(Saved data entries):
===
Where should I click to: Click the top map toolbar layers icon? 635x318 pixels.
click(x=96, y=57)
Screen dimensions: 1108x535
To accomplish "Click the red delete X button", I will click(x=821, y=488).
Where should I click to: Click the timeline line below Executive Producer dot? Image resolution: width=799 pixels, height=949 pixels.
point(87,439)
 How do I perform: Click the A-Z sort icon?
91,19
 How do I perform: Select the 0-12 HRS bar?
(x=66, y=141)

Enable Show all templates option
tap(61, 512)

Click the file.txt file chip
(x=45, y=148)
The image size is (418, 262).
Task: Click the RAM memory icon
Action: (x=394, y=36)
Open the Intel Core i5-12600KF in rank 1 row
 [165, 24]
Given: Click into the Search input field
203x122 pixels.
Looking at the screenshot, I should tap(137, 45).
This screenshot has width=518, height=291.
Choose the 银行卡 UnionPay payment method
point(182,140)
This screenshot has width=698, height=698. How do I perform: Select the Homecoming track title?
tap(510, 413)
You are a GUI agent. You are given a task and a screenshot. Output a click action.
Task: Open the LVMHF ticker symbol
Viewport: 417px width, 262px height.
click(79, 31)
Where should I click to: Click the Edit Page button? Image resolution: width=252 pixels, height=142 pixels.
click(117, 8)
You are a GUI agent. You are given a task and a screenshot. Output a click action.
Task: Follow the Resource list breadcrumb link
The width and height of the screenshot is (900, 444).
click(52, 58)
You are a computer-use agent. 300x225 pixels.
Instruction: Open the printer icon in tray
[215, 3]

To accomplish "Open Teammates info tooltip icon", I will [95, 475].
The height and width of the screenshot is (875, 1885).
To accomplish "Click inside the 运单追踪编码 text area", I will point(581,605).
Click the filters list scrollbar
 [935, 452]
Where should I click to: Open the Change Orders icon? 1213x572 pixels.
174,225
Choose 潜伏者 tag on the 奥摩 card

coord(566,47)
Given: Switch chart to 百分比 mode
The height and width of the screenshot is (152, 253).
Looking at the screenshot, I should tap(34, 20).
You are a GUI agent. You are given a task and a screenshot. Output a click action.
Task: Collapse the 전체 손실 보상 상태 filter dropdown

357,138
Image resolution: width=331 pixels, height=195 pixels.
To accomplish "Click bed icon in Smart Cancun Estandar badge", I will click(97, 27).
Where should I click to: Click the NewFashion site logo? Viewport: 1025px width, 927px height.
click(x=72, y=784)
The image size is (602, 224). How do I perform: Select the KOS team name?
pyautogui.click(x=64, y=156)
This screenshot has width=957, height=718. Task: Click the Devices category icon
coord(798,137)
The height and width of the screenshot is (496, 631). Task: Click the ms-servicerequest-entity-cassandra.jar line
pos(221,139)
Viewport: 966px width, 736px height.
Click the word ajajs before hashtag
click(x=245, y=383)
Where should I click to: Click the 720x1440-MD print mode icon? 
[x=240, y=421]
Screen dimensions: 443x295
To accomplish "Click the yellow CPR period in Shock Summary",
===
(WORK TASK):
Go through the records and gather the lines that hold "will".

(ANSWER BOX):
To accomplish "Click the red delete X button", I will click(x=821, y=488).
To accomplish "Open Teammates info tooltip icon", I will [95, 475].
To accomplish "Click inside the 运单追踪编码 text area", I will point(581,605).
To accomplish "Click bed icon in Smart Cancun Estandar badge", I will click(97, 27).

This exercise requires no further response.